The fault line has historic antecedents in colonized countries where a thin layer of westernized establishment was created to lord over the majority. In non-colonized Turkey and Iran, Islam and Muslim culture were crushed by pro-western dictators Kemal Ataturk and the first Shah. Both equated modernity with the suit, the hat and the high heel. Such “Westoxication” of the ruling elite, along with brutal repression backed by the West, contributed to the revival of Islam. Iran had its revolution, prompting the elite’s exodus into exile. Democratic Turkey has worked its way to an uneasy domestic equilibrium, and benefited from the recent rise of a new economic class, which is both religious and politically assertive. Egypt is yet to. Its “outs” and the “ins” are warring, having had no past experience of democracy.
Long-entrenched power brokers (the army, the security services, the judiciary, the bureaucracy, the crony capitalists, the Mubarak-era politicians) refused to accept the repeated electoral victories of the unwashed Islamists. More intriguing has been how the liberals wouldn’t concede defeat, either. They joined the old guard and have helped hand power back to the military. Either they have been naive or they prefer army rule to an elected Brotherhood government.
All this is cited by some in the West to argue against taking sides in this so-called Muslim versus Muslim battle. This is absurd. We should be on the side of democracy and the rule of law. Instead, Barack Obama and his allies have been playing both sides — and losing.
The U.S. and the EU reportedly knew the July 3 coup was coming. They did little to prevent it and accepted it upon arrival. Only when Morsi’s backers refused to give up protesting that the U.S. and the EU worked behind the scenes for a compromise — Morsi would be restored to the presidency but soon give way to a government of technocrats that would hold elections. But Sissi balked. He was bent on crushing the Brotherhood and perhaps paving the way to become president himself.
The U.S. has refused to cut off its $1.3 billion a year aid to the Egyptian army for two reasons: It wants to retain leverage and it considers the army as the guarantor of Arab-Israeli peace.
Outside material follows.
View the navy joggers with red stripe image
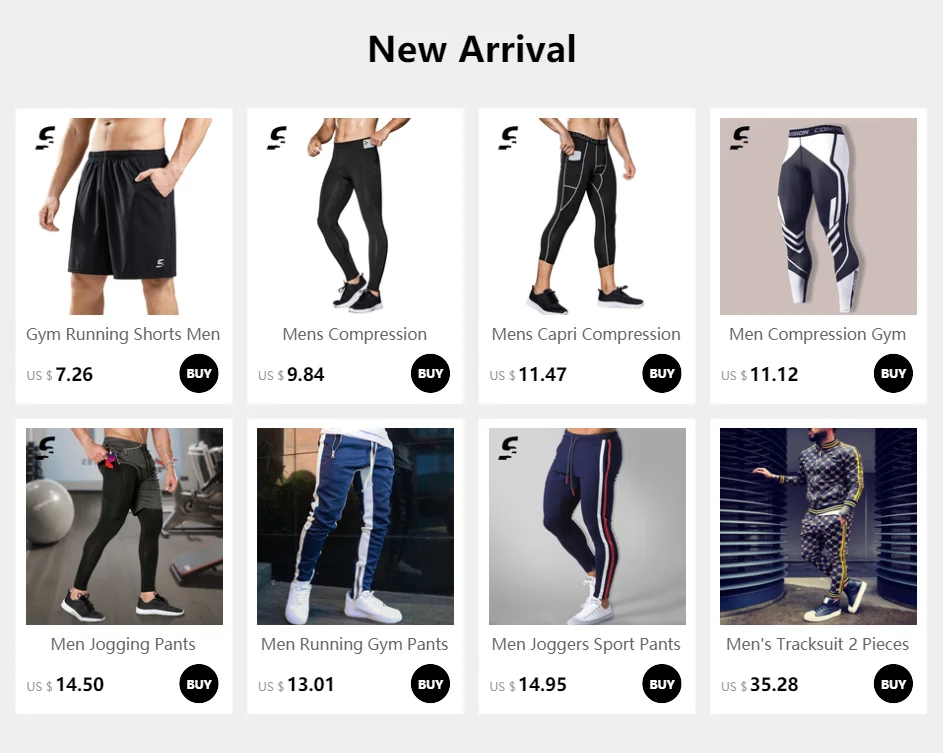 point(587,526)
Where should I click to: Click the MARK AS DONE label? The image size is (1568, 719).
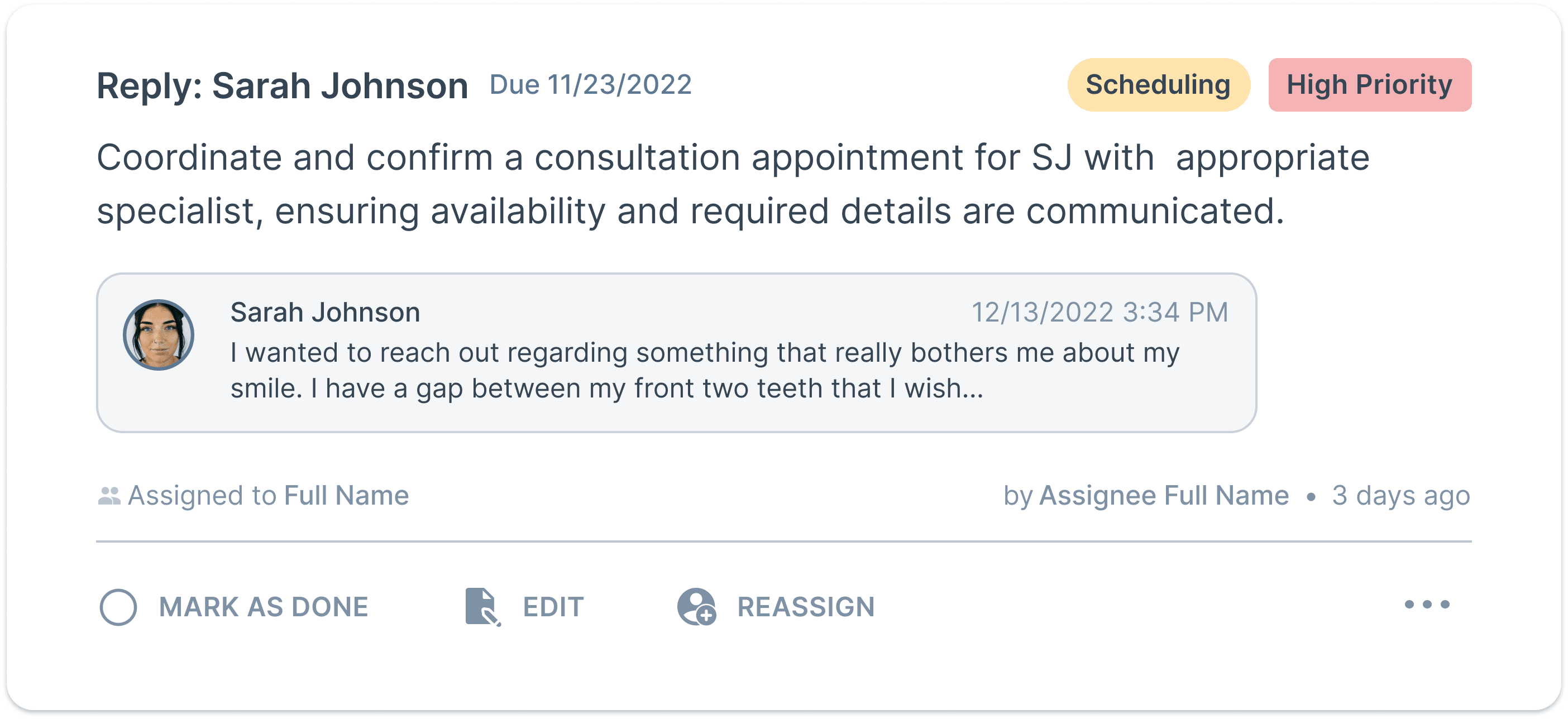point(264,606)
Both premises are false.
King Abdullah of Saudi Arabia and the other oil sheikhs have demonstrably more power in Cairo. The Obama administration has looked pathetically weak as Sissi has dismissed repeated pleas by John Kerry and Chuck Hagel.
Israel’s peace was not so much with Egyptians as with two dictators, Anwar Sadat and Mubarak — one of whom was assassinated, the other toppled. In Jordan, Israel has peace with the monarch, who’s barely hanging on to his gilded throne. Only democracy can guarantee long-term peace.
Stephen Harper has been ambivalent about democracy for Arabs. He could not even muster rhetorical outrage at the Egyptian army’s ferocious crackdown. While the world was reacting with fury (cutting off aid and pondering other sanctions), Harper and his Christian crusaders were selectively standing on guard for Christians of Egypt. John Baird extended “deepest sympathies” to the victims of “unconscionable” random attacks on Coptic and other churches.
We should worry about the Copts being targeted by some groups. But we must also worry deeply for Egyptian civilians being cut down by the state.